* Work to complete
Copy every line of the data in which the word "computer" occurs.

* Input data
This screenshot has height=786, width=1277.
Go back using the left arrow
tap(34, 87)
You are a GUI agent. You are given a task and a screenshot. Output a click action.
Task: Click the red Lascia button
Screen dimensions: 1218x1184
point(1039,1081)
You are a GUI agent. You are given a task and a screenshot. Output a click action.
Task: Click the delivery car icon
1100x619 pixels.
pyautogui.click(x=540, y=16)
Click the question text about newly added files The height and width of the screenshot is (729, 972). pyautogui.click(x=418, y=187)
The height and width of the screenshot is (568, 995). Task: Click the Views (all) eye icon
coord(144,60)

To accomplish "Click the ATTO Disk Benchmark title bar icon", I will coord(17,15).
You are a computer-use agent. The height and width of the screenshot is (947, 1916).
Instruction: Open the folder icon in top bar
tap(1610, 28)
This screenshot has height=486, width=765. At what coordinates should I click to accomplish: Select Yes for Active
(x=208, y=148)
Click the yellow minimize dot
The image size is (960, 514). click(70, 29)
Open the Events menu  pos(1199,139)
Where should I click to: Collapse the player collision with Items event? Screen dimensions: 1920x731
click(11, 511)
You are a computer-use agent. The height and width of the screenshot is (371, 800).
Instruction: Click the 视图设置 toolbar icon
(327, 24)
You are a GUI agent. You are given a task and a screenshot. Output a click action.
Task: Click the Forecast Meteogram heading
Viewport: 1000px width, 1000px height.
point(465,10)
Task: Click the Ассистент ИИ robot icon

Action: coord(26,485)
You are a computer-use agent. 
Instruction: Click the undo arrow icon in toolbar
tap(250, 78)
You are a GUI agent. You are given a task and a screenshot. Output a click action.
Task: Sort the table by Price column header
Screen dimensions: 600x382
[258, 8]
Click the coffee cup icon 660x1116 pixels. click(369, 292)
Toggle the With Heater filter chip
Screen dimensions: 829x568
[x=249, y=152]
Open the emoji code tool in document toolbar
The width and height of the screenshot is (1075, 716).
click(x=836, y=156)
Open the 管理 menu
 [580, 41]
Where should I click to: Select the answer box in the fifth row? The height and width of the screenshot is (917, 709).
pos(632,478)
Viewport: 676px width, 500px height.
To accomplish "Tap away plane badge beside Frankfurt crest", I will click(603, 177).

* Finished task
You are a computer-use agent. The height and width of the screenshot is (947, 1916).
You are a computer-use agent. The height and width of the screenshot is (371, 800).
You are a computer-use agent. 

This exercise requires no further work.